The following figure compares the algorithms:
Looking more closely with a confusion matrix, I can really start to evaluate the model. The Gradient Boosted Tree gave great results as the model correctly predicts the majority of all the hazardous samples (with 89% recall). While the false positive rate is higher than would be desirable, the model still successfully identifies 75% of all safe samples correctly. Taken together, following this model would reduce the sampling workload of the Department of Health by over 1/3rd.
Here is the confusion matrix:
Not surprisingly, the top features are the direct measures of the water, the water turbidity and salinity. The next most important feature is the max precipitation at two days prior to the sampling. This also makes sense, given that it may take multiple days for rainwater to carry island runoff into the beach water. Interestingly the time of year feature (“Month”) had very low importance, which may be because Hawaii does not have traditional seasons.
The following shows feature importance:
In summary, I’ve created a model that accurately predicts bacterial contamination in Hawaii’s beach water with a true positive rate of 89%. Sampling according to this model would reduce the workload by over 1/3rd. The development of this project spanned only 3 weeks at Insight as a results there are many interesting avenues that I did not have time to explore.
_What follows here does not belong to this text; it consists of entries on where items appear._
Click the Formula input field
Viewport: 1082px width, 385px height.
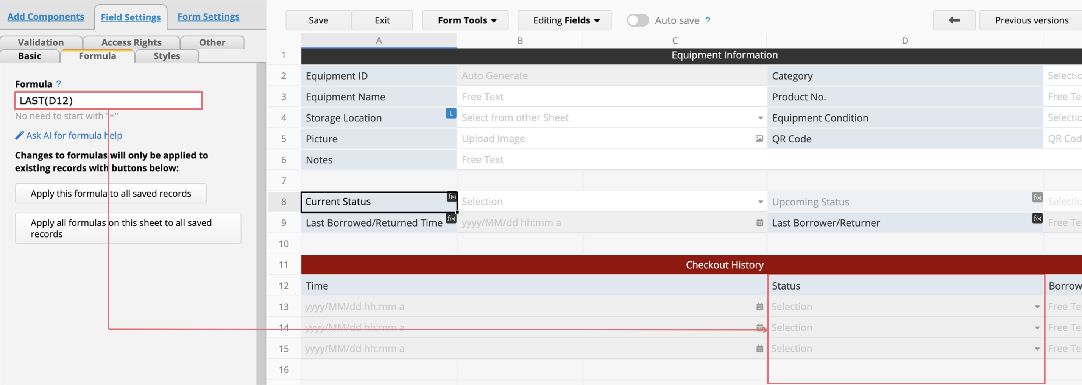coord(108,101)
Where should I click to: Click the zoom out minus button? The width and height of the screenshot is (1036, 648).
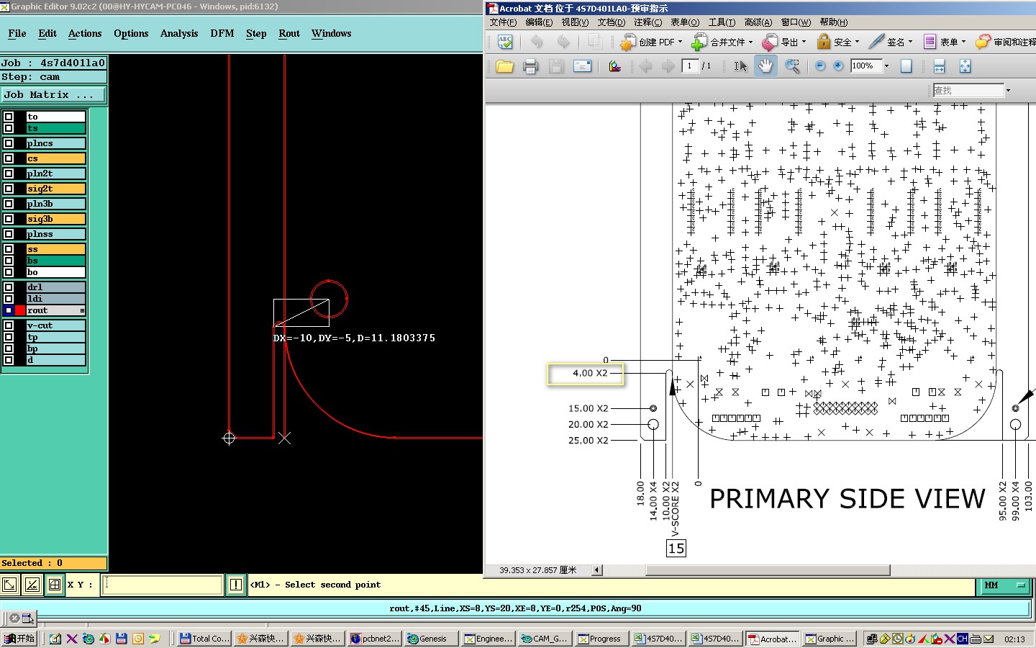pos(820,66)
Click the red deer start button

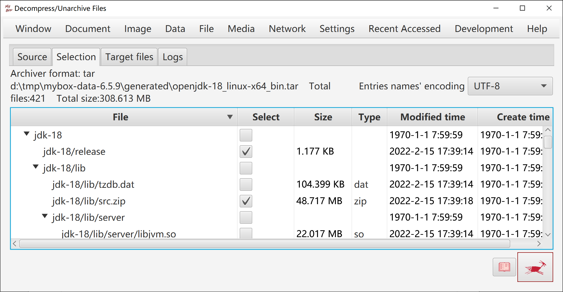pyautogui.click(x=535, y=267)
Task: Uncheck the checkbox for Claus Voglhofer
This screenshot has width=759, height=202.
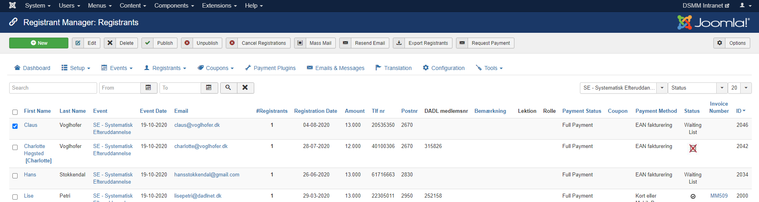Action: 15,126
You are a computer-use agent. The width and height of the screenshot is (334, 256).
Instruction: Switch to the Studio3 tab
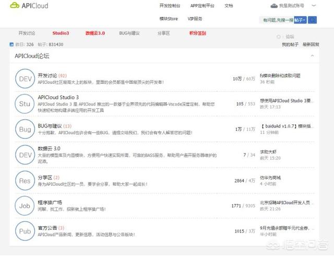point(61,33)
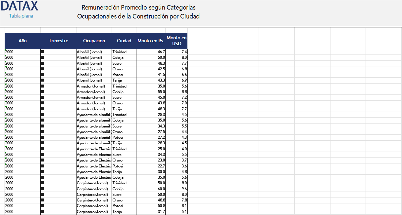Select the cell with value 46.7
This screenshot has width=402, height=215.
pyautogui.click(x=151, y=52)
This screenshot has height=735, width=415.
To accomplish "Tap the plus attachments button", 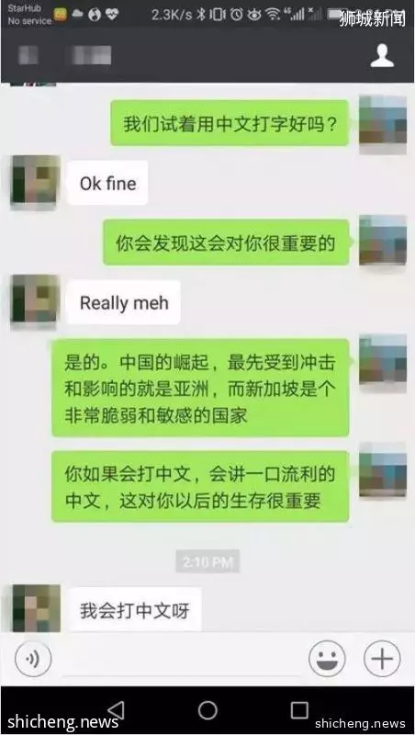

Since these hazardous bacteria are naturally found in human and animal excrement, the beach’s proximity to cesspools and sewer lines could play an important role in its probability of contamination. Popular beaches with heavy human usage could also lead to higher levels of contamination. Additionally, beach water movement could dilute out the hazardous bacteria, suggesting that current strength and waves could be an important features.
While this data was trained and tested specifically on Hawaii beach water data, I am interested in how this model could be transferred to other locations. In this case, the feature importance may change. For example, the time of year could become more important, depending on the seasonality of the location, and the time delay between predictive rain and sampling could change, depending on the geography.
This project was developed as part of my participation in the Insight Data Science Fellows Program. Many thanks to my fellow Fellows for their insights and help in the development of this project.